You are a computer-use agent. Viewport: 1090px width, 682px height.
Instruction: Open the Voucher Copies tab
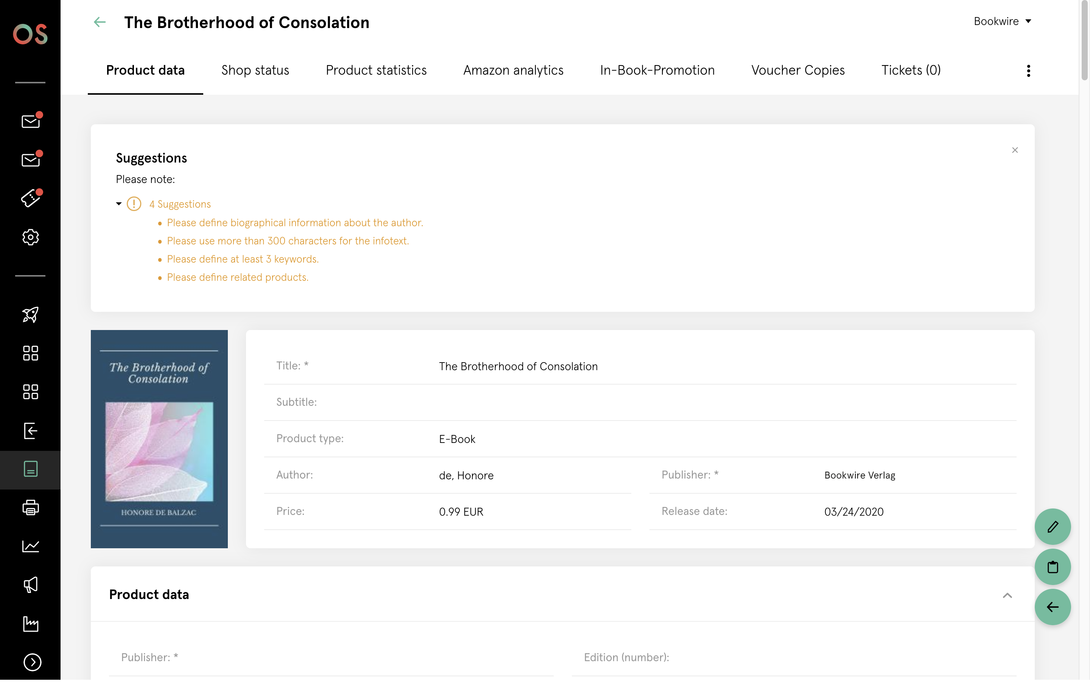coord(798,70)
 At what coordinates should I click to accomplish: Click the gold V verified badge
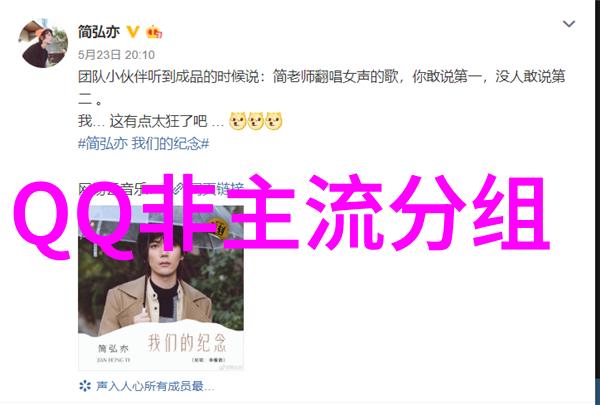pyautogui.click(x=132, y=32)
───
_Description of the task:_ Reproduce the listing above with "Voucher Copies" substituted by "Voucher Archive" and every other part left unchanged. Omit the pictures from your answer.

_Exercise answer:_
You are a computer-use agent. Viewport: 1090px width, 682px height.
Instruction: Open the Voucher Archive tab
coord(798,70)
 At what coordinates should I click to accomplish: Click the gold V verified badge
pyautogui.click(x=132, y=32)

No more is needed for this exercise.